Using JavaScript to perform text matches with/without accented characters - javascript

I am using an AJAX-based lookup for names that a user searches in a text box.
I am making the assumption that all names in the database will be transliterated to European alphabets (i.e. no Cyrillic, Japanese, Chinese). However, the names will still contain accented characters, such as ç, ê and even č and ć.
A simple search like "Micic" will not match "Mičić" though - and the user expectation is that it will.
The AJAX lookup uses regular expressions to determine a match. I have modified the regular expression comparison using this function in an attempt to match more accented characters.

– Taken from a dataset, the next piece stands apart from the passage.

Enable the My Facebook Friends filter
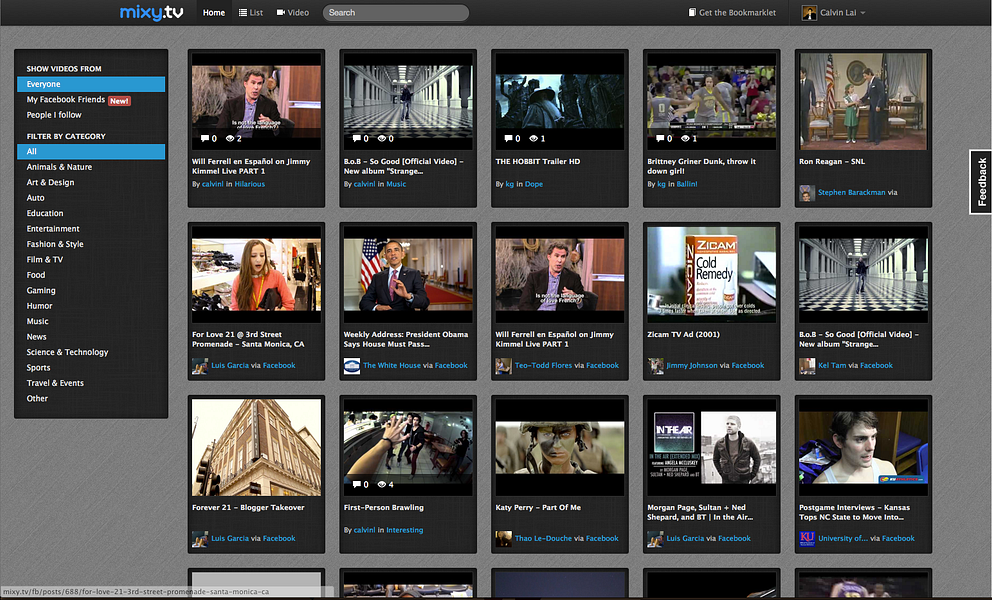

However, it's a little clumsy since it doesn't take into account all characters.
function makeComp (input)
{
input = input.toLowerCase ();
var output = '';
for (var i = 0; i < input.length; i ++)
{
if (input.charAt (i) == 'a')
output = output + '[aàáâãäåæ]'
else if (input.charAt (i) == 'c')
output = output + '[cç]';
else if (input.charAt (i) == 'e')
output = output + '[eèéêëæ]';
else if (input.charAt (i) == 'i')
output = output + '[iìíîï]';
else if (input.charAt (i) == 'n')
output = output + '[nñ]';
else if (input.charAt (i) == 'o')
output = output + '[oòóôõöø]';
else if (input.charAt (i) == 's')
output = output + '[sß]';
else if (input.charAt (i) == 'u')
output = output + '[uùúûü]';
else if (input.charAt (i) == 'y')
output = output + '[yÿ]'
else
output = output + input.charAt (i);
}
return output;
}
Apart from a substitution function like this, is there a better way? Perhaps to "deaccent" the string being compared?

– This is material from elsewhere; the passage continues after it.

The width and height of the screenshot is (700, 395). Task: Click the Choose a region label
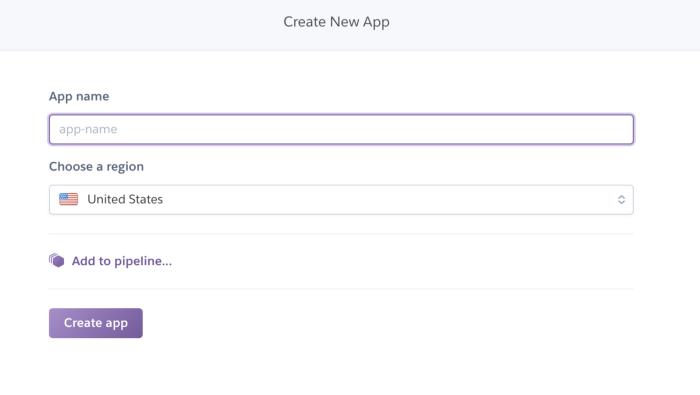(x=96, y=166)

There is a way to “"deaccent" the string being compared” without the use of a substitution function that lists all the accents you want to remove…
Here is the easiest solution I can think about to remove accents (and other diacritics) from a string.
See it in action:
var string = "Ça été Mičić. ÀÉÏÓÛ";
console.log(string);
var string_norm = string.normalize('NFD').replace(/\p{Diacritic}/gu, ""); // Old method: .replace(/[\u0300-\u036f]/g, "");
console.log(string_norm);
.normalize(…) decomposes the letters and diacritics.
.replace(…) removes all the diacritics.

Came upon this old thread and thought I'd try my hand at doing a fast function. I'm relying on the ordering of pipe-separated ORs setting variables when they match in the function replace() is calling. My goal was to use the standard regex-implementation javascript's replace() function uses as much as possible, so that the heavy-processing can take place in low-level browser-optimized space, instead of in expensive javascript char-by-char comparisons.
It's not scientific at all, but my old Huawei IDEOS android phone is sluggish when I plug the other functions in this thread in to my autocomplete, while this function zips along:
function accentFold(inStr) {
return inStr.replace(
/([àáâãäå])|([çčć])|([èéêë])|([ìíîï])|([ñ])|([òóôõöø])|([ß])|([ùúûü])|([ÿ])|([æ])/g,
function (str, a, c, e, i, n, o, s, u, y, ae) {
if (a) return 'a';
if (c) return 'c';
if (e) return 'e';
if (i) return 'i';
if (n) return 'n';
if (o) return 'o';
if (s) return 's';
if (u) return 'u';
if (y) return 'y';
if (ae) return 'ae';
}
);
}
If you're a jQuery dev, here's a handy example of using this function; you could use :icontains the same way you'd use :contains in a selector:
jQuery.expr[':'].icontains = function (obj, index, meta, stack) {
return accentFold(
(obj.textContent || obj.innerText || jQuery(obj).text() || '').toLowerCase()
)
.indexOf(accentFold(meta[3].toLowerCase())
) >= 0;
};

I searched and upvoted herostwist answer but kept searching and truly, here is a modern solution, core to JavaScript (string.localeCompare function)
var a = 'réservé'; // with accents, lowercase
var b = 'RESERVE'; // no accents, uppercase
console.log(a.localeCompare(b));
// expected output: 1
console.log(a.localeCompare(b, 'en', {sensitivity: 'base'}));
// expected output: 0
NOTE, however, that full support is still missing for some mobile browser !!!
Until then, keep watching out for full support across ALL platforms and env.
Is that all ?
No, we can go further right now and use string.toLocaleLowerCase function.
var dotted = 'İstanbul';
console.log('EN-US: ' + dotted.toLocaleLowerCase('en-US'));
// expected output: "istanbul"
console.log('TR: ' + dotted.toLocaleLowerCase('tr'));
// expected output: "istanbul"
Thank You !

There is no easier way to "deaccent" that I can think of, but your substitution could be streamlined a little more:
var makeComp = (function(){
var accents = {
a: 'àáâãäåæ',
c: 'ç',
e: 'èéêëæ',
i: 'ìíîï',
n: 'ñ',
o: 'òóôõöø',
s: 'ß',
u: 'ùúûü',
y: 'ÿ'
},
chars = /[aceinosuy]/g;
return function makeComp(input) {
return input.replace(chars, function(c){
return '[' + c + accents[c] + ']';
});
};
}());

I think this is the neatest solution
var nIC = new Intl.Collator(undefined , {sensitivity: 'base'})
var cmp = nIC.compare.bind(nIC)
It will return 0 if the two strings are the same, ignoring accents.
Alternatively you try localecompare
'être'.localeCompare('etre',undefined,{sensitivity: 'base'})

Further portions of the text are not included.